Stored entries:
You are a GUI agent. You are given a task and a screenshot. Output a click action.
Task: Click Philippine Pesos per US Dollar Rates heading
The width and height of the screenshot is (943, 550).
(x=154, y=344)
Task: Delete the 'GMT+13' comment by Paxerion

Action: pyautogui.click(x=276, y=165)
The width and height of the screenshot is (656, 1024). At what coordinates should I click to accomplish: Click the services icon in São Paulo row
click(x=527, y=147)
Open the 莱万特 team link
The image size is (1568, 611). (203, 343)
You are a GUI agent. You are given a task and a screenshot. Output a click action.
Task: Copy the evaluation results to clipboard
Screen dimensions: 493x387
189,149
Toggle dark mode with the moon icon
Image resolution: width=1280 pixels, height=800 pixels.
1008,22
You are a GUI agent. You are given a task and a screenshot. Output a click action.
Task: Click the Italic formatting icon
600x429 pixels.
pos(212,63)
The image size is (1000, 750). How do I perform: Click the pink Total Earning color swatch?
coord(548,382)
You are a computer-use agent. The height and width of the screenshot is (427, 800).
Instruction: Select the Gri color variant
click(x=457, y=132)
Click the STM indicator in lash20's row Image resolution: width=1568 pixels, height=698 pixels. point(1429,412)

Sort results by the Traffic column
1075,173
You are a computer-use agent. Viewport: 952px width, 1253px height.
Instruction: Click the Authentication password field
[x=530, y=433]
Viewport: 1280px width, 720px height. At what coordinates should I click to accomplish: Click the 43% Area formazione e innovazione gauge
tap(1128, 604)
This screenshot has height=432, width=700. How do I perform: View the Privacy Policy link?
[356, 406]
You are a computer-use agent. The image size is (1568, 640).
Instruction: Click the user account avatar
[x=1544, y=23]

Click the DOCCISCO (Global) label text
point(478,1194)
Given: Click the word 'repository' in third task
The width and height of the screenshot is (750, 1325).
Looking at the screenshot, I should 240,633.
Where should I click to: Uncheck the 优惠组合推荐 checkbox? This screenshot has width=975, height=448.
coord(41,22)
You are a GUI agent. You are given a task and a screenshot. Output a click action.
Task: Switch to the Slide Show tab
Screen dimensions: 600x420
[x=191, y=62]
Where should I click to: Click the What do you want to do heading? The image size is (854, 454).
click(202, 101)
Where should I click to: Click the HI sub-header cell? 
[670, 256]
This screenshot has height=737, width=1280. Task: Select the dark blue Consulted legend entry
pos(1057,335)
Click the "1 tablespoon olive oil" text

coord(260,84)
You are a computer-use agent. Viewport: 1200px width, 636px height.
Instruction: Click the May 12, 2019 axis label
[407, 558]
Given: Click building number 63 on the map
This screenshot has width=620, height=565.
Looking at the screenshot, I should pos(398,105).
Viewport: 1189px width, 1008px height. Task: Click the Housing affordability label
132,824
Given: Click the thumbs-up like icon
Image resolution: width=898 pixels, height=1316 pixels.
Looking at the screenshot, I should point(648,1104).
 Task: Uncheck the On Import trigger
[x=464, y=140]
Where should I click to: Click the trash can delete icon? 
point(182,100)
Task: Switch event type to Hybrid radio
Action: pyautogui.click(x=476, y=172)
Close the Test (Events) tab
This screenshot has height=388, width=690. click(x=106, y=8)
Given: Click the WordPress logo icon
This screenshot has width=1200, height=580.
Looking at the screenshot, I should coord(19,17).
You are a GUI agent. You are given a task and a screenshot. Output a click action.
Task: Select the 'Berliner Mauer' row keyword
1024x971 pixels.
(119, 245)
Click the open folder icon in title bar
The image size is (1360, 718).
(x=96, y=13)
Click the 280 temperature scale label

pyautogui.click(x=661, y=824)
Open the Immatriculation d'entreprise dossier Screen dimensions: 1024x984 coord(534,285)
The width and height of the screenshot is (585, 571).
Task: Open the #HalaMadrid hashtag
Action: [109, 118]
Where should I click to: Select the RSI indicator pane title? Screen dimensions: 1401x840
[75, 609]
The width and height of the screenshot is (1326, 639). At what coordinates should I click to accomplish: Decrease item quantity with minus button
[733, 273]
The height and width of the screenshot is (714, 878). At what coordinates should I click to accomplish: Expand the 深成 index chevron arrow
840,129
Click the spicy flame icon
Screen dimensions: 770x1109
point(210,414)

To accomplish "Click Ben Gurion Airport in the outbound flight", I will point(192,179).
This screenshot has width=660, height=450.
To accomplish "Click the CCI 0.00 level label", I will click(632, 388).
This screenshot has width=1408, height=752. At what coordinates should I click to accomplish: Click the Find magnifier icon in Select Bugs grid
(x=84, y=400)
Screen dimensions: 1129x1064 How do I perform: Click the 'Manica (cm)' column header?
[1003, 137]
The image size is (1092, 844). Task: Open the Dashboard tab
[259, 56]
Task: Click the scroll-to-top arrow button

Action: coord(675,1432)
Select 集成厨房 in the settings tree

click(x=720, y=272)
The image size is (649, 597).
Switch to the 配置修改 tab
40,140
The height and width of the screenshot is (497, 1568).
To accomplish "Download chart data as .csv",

• Problem description:
Starting with the first entry and ending with the last, give all of them again unchanged.

• Answer box:
You are a GUI agent. You are given a task and a screenshot. Output a click action.
Task: Click Philippine Pesos per US Dollar Rates heading
The width and height of the screenshot is (943, 550).
(x=154, y=344)
Task: Delete the 'GMT+13' comment by Paxerion

Action: pyautogui.click(x=276, y=165)
The width and height of the screenshot is (656, 1024). At what coordinates should I click to accomplish: Click the services icon in São Paulo row
click(x=527, y=147)
Open the 莱万特 team link
The image size is (1568, 611). (203, 343)
You are a GUI agent. You are given a task and a screenshot. Output a click action.
Task: Copy the evaluation results to clipboard
Screen dimensions: 493x387
189,149
Toggle dark mode with the moon icon
Image resolution: width=1280 pixels, height=800 pixels.
1008,22
You are a GUI agent. You are given a task and a screenshot. Output a click action.
Task: Click the Italic formatting icon
600x429 pixels.
pos(212,63)
The image size is (1000, 750). How do I perform: Click the pink Total Earning color swatch?
coord(548,382)
You are a computer-use agent. The height and width of the screenshot is (427, 800).
Instruction: Select the Gri color variant
click(x=457, y=132)
Click the STM indicator in lash20's row Image resolution: width=1568 pixels, height=698 pixels. point(1429,412)

Sort results by the Traffic column
1075,173
You are a computer-use agent. Viewport: 952px width, 1253px height.
Instruction: Click the Authentication password field
[x=530, y=433]
Viewport: 1280px width, 720px height. At what coordinates should I click to accomplish: Click the 43% Area formazione e innovazione gauge
tap(1128, 604)
This screenshot has height=432, width=700. How do I perform: View the Privacy Policy link?
[356, 406]
You are a computer-use agent. The image size is (1568, 640).
Instruction: Click the user account avatar
[x=1544, y=23]

Click the DOCCISCO (Global) label text
point(478,1194)
Given: Click the word 'repository' in third task
The width and height of the screenshot is (750, 1325).
Looking at the screenshot, I should 240,633.
Where should I click to: Uncheck the 优惠组合推荐 checkbox? This screenshot has width=975, height=448.
coord(41,22)
You are a GUI agent. You are given a task and a screenshot. Output a click action.
Task: Switch to the Slide Show tab
Screen dimensions: 600x420
[x=191, y=62]
Where should I click to: Click the What do you want to do heading? The image size is (854, 454).
click(202, 101)
Where should I click to: Click the HI sub-header cell? 
[670, 256]
This screenshot has height=737, width=1280. Task: Select the dark blue Consulted legend entry
pos(1057,335)
Click the "1 tablespoon olive oil" text

coord(260,84)
You are a computer-use agent. Viewport: 1200px width, 636px height.
Instruction: Click the May 12, 2019 axis label
[407, 558]
Given: Click building number 63 on the map
This screenshot has width=620, height=565.
Looking at the screenshot, I should pos(398,105).
Viewport: 1189px width, 1008px height. Task: Click the Housing affordability label
132,824
Given: Click the thumbs-up like icon
Image resolution: width=898 pixels, height=1316 pixels.
Looking at the screenshot, I should point(648,1104).
 Task: Uncheck the On Import trigger
[x=464, y=140]
Where should I click to: Click the trash can delete icon? 
point(182,100)
Task: Switch event type to Hybrid radio
Action: pyautogui.click(x=476, y=172)
Close the Test (Events) tab
This screenshot has height=388, width=690. click(x=106, y=8)
Given: Click the WordPress logo icon
This screenshot has width=1200, height=580.
Looking at the screenshot, I should coord(19,17).
You are a GUI agent. You are given a task and a screenshot. Output a click action.
Task: Select the 'Berliner Mauer' row keyword
1024x971 pixels.
(119, 245)
Click the open folder icon in title bar
The image size is (1360, 718).
(x=96, y=13)
Click the 280 temperature scale label

pyautogui.click(x=661, y=824)
Open the Immatriculation d'entreprise dossier Screen dimensions: 1024x984 coord(534,285)
The width and height of the screenshot is (585, 571).
Task: Open the #HalaMadrid hashtag
Action: [109, 118]
Where should I click to: Select the RSI indicator pane title? Screen dimensions: 1401x840
[75, 609]
The width and height of the screenshot is (1326, 639). At what coordinates should I click to accomplish: Decrease item quantity with minus button
[733, 273]
The height and width of the screenshot is (714, 878). At what coordinates should I click to accomplish: Expand the 深成 index chevron arrow
840,129
Click the spicy flame icon
Screen dimensions: 770x1109
point(210,414)

To accomplish "Click Ben Gurion Airport in the outbound flight", I will point(192,179).
This screenshot has width=660, height=450.
To accomplish "Click the CCI 0.00 level label", I will click(632, 388).
This screenshot has width=1408, height=752. At what coordinates should I click to accomplish: Click the Find magnifier icon in Select Bugs grid
(x=84, y=400)
Screen dimensions: 1129x1064 How do I perform: Click the 'Manica (cm)' column header?
[1003, 137]
The image size is (1092, 844). Task: Open the Dashboard tab
[259, 56]
Task: Click the scroll-to-top arrow button

Action: coord(675,1432)
Select 集成厨房 in the settings tree

click(x=720, y=272)
The image size is (649, 597).
Switch to the 配置修改 tab
40,140
The height and width of the screenshot is (497, 1568).
To accomplish "Download chart data as .csv",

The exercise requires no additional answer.